__REQUIREMENT__
Examine each line of the data. Copy the line if it includes the word "width".

__LISTED RECORDS__
☆ ☆ ☆ ☆
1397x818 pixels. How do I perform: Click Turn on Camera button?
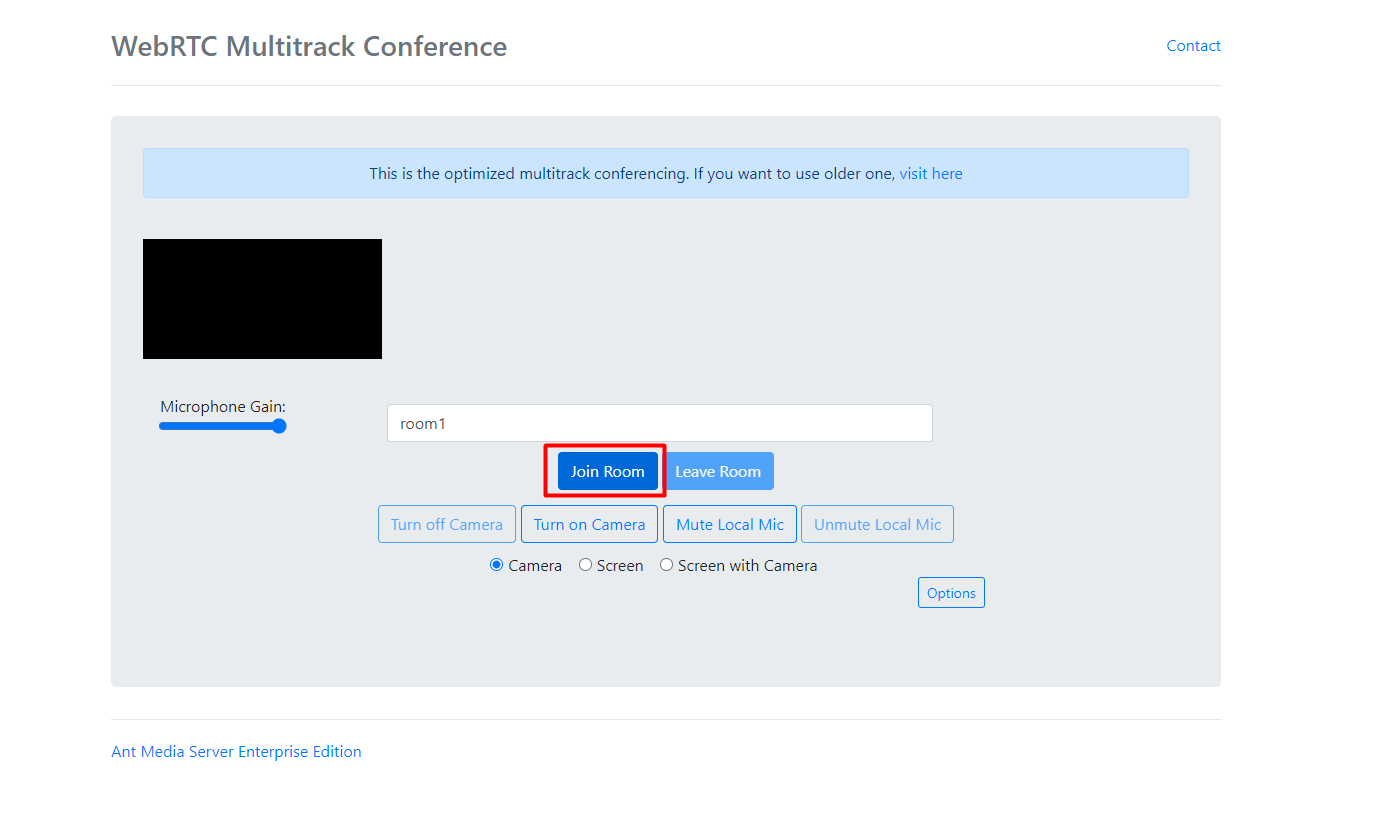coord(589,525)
☆ ☆ ☆ ☆
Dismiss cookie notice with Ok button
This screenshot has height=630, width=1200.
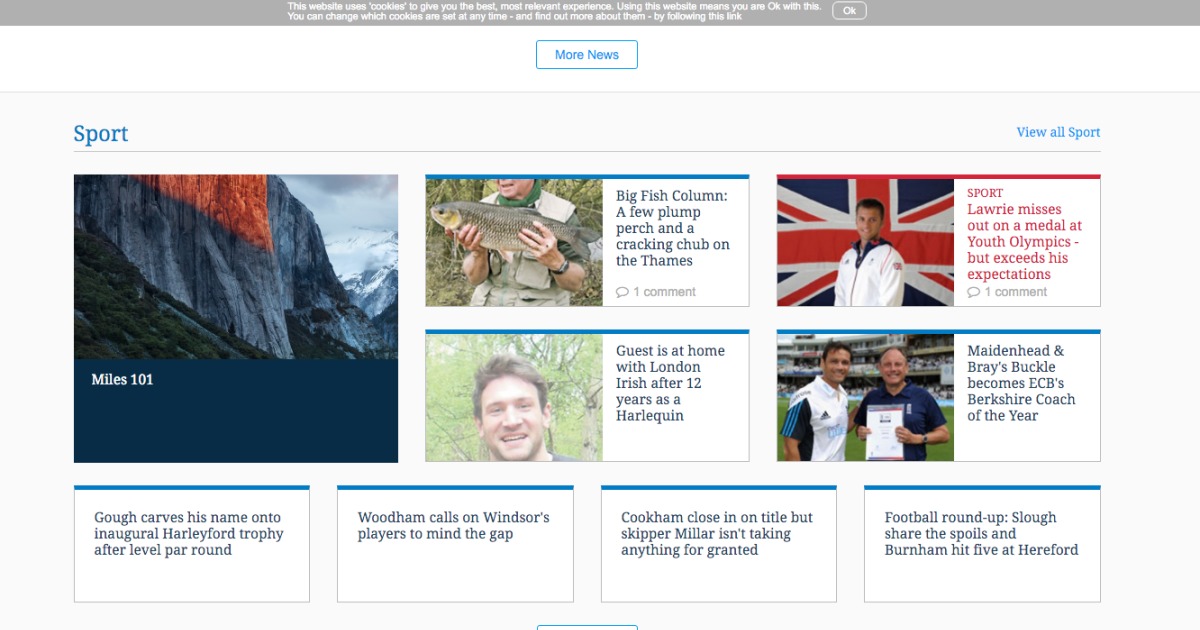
☆ ☆ ☆ ☆
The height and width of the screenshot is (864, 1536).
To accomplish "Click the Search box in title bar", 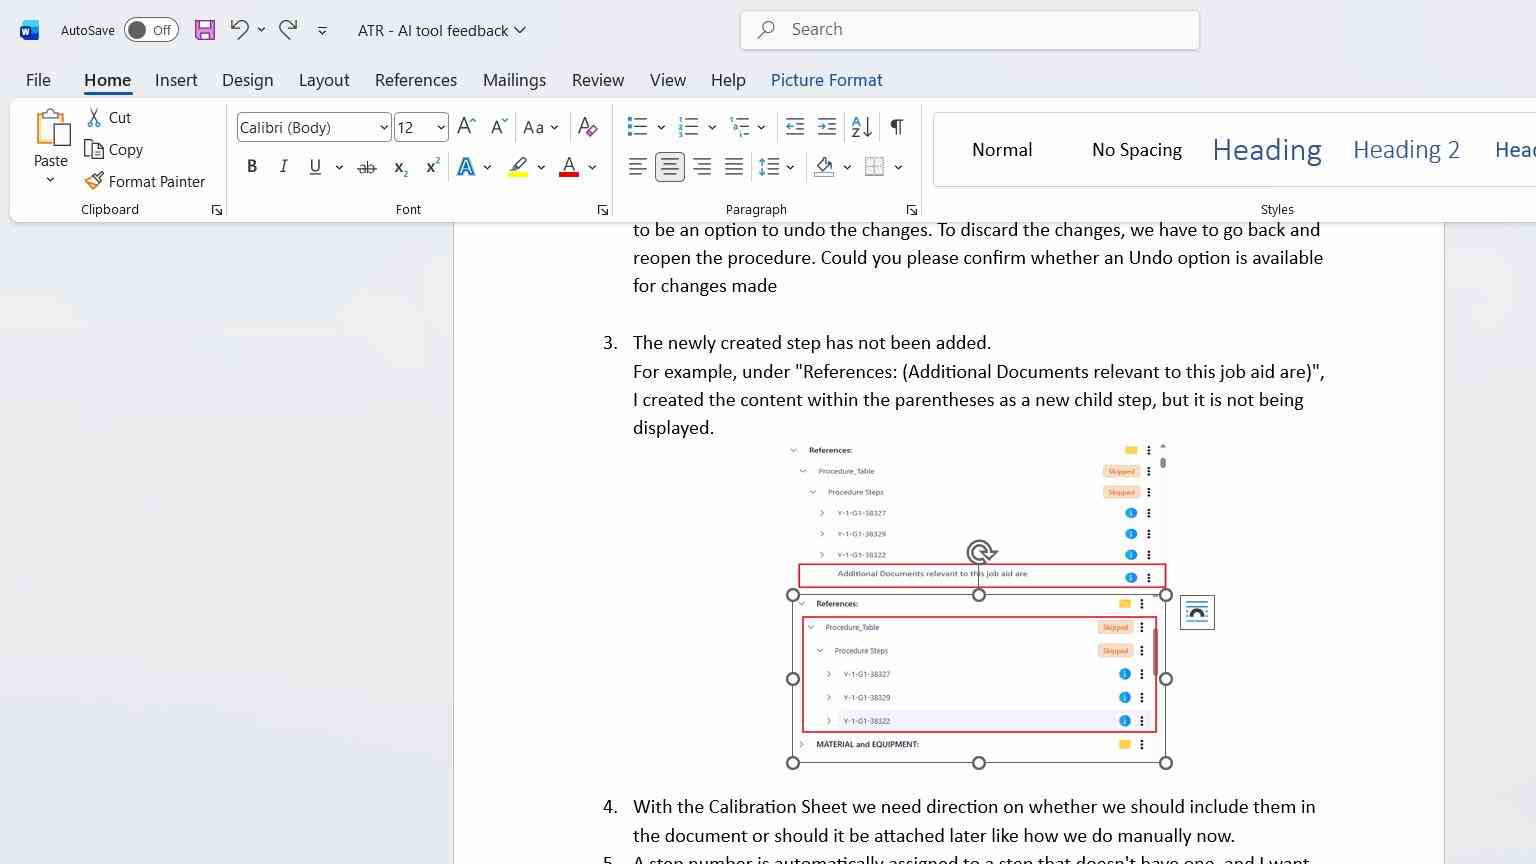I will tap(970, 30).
☆ ☆ ☆ ☆
__RESPONSE__
This screenshot has height=630, width=1200.
The height and width of the screenshot is (864, 1536).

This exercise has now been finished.